Every line from the one containing "Wish List (0) (973, 23)" to the one containing "Home (173, 112)" in the records below, both included, must be set down exactly, and no other line.

<<<<

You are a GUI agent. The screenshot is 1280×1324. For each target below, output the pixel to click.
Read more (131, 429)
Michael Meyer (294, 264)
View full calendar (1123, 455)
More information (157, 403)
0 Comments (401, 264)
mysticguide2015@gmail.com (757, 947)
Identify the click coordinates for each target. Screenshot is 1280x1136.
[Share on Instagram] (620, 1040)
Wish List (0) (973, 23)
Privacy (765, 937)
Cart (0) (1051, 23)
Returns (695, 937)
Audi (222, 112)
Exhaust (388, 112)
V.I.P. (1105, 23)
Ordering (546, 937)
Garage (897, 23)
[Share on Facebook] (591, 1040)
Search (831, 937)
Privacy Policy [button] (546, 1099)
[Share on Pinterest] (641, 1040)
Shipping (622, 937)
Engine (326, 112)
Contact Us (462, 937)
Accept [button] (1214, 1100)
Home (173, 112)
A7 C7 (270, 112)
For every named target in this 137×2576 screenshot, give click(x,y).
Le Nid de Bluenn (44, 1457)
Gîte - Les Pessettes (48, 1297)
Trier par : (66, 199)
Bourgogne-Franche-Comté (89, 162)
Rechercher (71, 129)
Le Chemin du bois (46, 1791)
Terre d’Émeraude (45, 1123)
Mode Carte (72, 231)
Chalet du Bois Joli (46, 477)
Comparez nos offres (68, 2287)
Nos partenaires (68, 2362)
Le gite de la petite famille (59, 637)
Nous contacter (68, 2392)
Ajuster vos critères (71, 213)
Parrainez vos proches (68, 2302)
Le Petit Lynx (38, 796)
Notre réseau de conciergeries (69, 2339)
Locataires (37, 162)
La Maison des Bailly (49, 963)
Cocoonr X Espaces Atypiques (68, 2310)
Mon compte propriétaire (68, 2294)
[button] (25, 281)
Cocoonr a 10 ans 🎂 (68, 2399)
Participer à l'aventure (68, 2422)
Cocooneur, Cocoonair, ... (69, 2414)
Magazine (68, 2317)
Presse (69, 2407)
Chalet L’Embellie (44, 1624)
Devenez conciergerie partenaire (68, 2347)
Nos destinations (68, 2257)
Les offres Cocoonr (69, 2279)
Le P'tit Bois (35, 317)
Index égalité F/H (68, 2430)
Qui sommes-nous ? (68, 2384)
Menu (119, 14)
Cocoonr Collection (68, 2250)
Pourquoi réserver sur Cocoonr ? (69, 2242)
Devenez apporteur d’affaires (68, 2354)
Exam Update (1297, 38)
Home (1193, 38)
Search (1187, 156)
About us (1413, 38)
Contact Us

>>>>

TASK RESULT:
Wish List (0) (973, 23)
Privacy (765, 937)
Cart (0) (1051, 23)
Returns (695, 937)
Audi (222, 112)
Exhaust (388, 112)
V.I.P. (1105, 23)
Ordering (546, 937)
Garage (897, 23)
[Share on Facebook] (591, 1040)
Search (831, 937)
Privacy Policy [button] (546, 1099)
[Share on Pinterest] (641, 1040)
Shipping (622, 937)
Engine (326, 112)
Contact Us (462, 937)
Accept [button] (1214, 1100)
Home (173, 112)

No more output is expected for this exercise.